--- SUPPLIED DATA ---
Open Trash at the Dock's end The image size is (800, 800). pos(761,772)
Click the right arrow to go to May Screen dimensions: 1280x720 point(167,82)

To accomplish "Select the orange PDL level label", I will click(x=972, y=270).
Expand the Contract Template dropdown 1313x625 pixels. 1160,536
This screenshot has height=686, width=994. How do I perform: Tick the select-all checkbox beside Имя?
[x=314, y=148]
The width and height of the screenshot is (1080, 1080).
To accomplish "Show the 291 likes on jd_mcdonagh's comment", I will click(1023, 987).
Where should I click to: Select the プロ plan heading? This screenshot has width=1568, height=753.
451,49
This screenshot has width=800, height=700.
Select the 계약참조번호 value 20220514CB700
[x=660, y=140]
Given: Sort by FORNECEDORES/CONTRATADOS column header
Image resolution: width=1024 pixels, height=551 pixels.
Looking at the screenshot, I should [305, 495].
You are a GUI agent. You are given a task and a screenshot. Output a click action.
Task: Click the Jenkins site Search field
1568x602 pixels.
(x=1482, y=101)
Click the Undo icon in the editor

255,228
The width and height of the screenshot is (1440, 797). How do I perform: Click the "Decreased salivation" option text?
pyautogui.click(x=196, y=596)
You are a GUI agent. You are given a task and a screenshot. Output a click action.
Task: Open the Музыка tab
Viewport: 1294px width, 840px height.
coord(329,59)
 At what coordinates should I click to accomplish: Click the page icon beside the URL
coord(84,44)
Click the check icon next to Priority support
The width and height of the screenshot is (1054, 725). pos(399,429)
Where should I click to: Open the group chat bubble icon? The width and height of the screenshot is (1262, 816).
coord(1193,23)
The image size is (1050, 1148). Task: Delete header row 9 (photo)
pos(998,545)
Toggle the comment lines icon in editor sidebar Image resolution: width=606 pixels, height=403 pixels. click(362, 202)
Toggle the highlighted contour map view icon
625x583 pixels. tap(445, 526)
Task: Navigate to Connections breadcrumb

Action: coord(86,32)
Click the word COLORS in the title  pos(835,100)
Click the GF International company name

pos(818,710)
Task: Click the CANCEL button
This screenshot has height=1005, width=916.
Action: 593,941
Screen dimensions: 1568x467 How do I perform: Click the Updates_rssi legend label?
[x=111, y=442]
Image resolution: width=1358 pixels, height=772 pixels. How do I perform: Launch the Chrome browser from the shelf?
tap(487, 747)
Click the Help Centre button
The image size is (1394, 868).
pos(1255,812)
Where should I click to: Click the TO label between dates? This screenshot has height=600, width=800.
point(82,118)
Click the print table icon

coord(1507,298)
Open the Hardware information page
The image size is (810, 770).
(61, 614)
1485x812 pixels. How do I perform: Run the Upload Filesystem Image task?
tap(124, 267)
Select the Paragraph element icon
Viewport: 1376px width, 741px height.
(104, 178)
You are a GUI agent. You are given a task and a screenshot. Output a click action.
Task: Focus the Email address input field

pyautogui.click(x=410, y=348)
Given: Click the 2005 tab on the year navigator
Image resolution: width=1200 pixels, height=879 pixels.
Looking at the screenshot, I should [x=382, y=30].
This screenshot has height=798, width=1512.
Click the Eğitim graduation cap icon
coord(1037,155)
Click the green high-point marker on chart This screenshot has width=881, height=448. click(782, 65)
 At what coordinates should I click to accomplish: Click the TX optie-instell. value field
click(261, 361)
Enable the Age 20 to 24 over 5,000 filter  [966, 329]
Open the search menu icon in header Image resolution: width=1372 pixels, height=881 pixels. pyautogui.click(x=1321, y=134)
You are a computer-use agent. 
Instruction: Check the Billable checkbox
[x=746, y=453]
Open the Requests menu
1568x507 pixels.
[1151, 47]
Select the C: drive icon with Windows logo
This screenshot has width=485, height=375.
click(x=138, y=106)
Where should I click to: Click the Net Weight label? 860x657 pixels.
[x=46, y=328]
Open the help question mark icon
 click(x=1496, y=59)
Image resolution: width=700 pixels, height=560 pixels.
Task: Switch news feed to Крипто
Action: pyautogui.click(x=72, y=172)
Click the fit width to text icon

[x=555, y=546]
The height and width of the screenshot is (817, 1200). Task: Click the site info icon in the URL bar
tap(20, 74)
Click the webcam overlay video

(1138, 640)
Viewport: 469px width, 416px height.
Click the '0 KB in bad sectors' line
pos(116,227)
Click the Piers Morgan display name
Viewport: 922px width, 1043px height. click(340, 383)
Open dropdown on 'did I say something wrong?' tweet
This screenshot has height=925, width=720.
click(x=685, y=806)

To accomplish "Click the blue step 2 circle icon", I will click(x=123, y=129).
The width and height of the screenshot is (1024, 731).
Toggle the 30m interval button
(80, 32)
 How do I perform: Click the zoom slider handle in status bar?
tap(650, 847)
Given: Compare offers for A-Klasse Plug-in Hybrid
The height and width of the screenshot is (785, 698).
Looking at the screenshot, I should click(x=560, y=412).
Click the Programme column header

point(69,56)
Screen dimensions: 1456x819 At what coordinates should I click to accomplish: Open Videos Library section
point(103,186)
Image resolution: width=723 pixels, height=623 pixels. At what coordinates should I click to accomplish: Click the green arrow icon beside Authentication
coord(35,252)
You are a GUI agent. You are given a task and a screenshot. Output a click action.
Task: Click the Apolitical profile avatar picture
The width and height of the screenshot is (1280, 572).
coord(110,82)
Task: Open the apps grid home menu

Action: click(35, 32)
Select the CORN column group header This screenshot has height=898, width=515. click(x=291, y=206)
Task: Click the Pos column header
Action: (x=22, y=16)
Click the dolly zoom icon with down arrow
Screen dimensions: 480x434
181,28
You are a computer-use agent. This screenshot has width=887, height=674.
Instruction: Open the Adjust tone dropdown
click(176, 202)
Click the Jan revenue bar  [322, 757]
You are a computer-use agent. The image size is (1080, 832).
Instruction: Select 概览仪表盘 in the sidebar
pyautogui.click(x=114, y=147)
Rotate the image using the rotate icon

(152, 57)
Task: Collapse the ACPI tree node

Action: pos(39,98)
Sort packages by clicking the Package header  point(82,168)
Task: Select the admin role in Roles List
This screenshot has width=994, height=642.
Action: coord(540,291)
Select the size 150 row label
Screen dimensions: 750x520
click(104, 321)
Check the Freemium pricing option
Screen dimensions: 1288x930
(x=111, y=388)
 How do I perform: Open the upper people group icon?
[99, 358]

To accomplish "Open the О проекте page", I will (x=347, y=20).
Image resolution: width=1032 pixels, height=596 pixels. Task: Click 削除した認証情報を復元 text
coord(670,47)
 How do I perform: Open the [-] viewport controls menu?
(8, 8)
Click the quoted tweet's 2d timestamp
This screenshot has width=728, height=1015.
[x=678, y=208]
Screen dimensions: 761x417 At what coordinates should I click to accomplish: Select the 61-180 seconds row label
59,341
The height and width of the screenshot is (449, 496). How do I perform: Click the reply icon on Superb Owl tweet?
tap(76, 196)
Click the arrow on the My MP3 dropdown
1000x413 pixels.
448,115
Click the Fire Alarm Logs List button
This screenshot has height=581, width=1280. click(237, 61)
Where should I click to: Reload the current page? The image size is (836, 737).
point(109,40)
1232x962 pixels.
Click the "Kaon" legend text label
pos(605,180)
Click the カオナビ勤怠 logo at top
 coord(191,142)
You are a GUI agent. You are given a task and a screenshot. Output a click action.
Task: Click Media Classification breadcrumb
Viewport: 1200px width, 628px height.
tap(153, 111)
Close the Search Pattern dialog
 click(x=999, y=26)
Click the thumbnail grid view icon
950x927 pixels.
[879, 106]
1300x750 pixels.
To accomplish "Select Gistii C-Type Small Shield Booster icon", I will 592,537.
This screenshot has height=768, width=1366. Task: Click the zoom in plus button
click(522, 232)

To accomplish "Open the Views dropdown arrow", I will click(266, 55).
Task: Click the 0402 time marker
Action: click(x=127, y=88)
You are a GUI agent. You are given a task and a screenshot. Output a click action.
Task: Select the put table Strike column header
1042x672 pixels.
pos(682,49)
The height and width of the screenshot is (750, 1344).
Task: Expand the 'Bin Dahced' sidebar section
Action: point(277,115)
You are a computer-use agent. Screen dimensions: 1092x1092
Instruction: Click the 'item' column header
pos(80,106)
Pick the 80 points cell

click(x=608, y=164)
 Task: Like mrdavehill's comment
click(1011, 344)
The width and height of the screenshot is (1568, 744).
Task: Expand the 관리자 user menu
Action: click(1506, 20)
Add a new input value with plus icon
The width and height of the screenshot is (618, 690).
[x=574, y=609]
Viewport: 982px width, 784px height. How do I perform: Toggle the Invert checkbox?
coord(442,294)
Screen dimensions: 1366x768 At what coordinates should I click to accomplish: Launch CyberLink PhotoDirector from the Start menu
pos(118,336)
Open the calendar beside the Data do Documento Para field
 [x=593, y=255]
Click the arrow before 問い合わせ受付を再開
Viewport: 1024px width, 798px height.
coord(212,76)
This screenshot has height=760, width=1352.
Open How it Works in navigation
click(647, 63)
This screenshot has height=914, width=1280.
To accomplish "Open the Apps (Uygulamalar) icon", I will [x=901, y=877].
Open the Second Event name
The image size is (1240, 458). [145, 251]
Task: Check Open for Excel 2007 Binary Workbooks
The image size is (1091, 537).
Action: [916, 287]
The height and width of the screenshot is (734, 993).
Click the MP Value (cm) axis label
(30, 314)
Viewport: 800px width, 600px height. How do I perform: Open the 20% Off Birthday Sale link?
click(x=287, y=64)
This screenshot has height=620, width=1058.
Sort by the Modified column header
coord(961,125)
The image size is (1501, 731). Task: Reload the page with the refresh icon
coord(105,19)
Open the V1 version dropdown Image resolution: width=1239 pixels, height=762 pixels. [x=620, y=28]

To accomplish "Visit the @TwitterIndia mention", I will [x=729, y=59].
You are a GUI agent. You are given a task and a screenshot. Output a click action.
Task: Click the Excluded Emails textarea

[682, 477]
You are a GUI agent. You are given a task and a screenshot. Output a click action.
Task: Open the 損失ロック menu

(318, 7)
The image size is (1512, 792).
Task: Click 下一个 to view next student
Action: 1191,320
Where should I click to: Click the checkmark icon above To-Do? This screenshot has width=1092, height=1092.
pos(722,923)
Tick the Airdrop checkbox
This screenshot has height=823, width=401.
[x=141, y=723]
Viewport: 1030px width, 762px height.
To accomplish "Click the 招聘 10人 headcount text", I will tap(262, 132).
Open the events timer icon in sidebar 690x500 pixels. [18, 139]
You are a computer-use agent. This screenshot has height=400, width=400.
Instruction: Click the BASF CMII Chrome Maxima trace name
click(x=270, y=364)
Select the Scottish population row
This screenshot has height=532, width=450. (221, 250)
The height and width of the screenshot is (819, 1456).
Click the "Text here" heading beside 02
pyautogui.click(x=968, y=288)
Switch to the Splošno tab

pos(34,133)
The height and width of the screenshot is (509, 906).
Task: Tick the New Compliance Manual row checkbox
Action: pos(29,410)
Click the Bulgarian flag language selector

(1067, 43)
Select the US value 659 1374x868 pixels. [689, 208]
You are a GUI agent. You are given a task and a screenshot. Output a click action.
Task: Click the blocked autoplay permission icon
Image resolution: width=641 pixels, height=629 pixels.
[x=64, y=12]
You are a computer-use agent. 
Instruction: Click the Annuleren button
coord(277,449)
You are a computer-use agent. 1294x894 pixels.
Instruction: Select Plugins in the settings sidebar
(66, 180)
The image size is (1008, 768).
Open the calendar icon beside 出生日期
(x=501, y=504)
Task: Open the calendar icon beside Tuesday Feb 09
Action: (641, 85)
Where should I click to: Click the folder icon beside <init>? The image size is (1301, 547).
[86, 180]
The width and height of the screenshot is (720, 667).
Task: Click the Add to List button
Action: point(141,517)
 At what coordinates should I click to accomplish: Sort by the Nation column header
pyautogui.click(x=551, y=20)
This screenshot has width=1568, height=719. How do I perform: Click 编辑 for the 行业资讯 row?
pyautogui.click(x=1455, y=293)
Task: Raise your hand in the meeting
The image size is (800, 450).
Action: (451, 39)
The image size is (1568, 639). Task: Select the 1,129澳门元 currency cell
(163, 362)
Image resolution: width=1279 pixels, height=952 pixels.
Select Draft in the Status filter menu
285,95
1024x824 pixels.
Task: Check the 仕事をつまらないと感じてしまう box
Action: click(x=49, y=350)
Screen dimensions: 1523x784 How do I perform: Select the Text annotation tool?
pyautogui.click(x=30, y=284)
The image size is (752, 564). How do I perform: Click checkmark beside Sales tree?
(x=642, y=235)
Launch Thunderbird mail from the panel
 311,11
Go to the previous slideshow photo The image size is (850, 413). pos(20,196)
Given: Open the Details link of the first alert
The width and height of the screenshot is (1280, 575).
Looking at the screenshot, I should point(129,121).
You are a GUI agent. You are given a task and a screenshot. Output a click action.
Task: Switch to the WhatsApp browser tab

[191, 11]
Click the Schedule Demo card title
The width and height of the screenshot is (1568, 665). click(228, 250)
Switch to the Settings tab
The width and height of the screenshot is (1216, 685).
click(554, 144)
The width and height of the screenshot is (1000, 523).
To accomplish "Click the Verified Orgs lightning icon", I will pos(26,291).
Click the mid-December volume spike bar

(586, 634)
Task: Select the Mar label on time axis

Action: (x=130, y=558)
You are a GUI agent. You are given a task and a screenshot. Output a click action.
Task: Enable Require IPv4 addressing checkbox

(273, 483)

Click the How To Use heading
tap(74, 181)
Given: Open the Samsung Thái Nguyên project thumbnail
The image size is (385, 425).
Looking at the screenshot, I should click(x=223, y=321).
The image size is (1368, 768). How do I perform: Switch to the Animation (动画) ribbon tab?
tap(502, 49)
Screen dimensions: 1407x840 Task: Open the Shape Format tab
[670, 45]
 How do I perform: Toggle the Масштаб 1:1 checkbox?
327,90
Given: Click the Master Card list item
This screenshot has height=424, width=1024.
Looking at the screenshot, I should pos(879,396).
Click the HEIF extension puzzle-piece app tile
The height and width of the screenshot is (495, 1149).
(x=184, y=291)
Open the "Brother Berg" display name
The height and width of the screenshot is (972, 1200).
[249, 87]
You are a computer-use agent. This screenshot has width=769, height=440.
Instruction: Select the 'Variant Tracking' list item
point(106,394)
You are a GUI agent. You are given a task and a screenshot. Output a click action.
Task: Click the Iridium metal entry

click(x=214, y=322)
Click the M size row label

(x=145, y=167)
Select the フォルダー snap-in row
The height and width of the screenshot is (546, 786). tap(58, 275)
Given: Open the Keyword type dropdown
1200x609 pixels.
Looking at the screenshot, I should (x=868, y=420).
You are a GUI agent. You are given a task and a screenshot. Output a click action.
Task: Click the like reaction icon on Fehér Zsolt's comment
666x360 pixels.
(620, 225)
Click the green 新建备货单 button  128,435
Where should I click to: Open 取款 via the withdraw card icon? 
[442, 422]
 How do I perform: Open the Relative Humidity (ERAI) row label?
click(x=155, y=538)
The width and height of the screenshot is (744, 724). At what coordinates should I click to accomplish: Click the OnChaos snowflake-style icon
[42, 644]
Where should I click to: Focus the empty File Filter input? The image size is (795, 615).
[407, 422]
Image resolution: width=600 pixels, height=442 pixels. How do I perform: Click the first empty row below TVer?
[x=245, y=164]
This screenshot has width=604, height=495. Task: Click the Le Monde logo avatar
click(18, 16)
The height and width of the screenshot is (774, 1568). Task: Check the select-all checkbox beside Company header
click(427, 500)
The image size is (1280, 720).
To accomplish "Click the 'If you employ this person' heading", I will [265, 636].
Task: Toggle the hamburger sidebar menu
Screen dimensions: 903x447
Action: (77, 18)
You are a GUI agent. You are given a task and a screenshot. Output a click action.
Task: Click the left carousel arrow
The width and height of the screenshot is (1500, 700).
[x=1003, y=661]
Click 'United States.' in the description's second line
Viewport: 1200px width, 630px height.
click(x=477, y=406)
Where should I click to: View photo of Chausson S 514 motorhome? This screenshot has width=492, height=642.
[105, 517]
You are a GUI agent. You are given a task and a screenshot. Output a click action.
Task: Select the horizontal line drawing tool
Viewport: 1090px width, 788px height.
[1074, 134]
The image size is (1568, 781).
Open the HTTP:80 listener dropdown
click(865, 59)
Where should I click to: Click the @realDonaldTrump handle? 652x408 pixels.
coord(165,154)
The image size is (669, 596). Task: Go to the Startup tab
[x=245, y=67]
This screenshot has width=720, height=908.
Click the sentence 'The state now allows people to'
---
Your answer must be every line from the entries that contains the string "computer", copied as it stands.

You are a computer-use agent. 
You are a computer-use agent. This screenshot has width=887, height=674.
You are a computer-use agent. The image size is (1080, 832).
You are a computer-use agent. Screen dimensions: 1092x1092
You are a computer-use agent. This screenshot has height=400, width=400.
You are a computer-use agent. 
You are a computer-use agent. 1294x894 pixels.
You are a computer-use agent. This screenshot has width=769, height=440.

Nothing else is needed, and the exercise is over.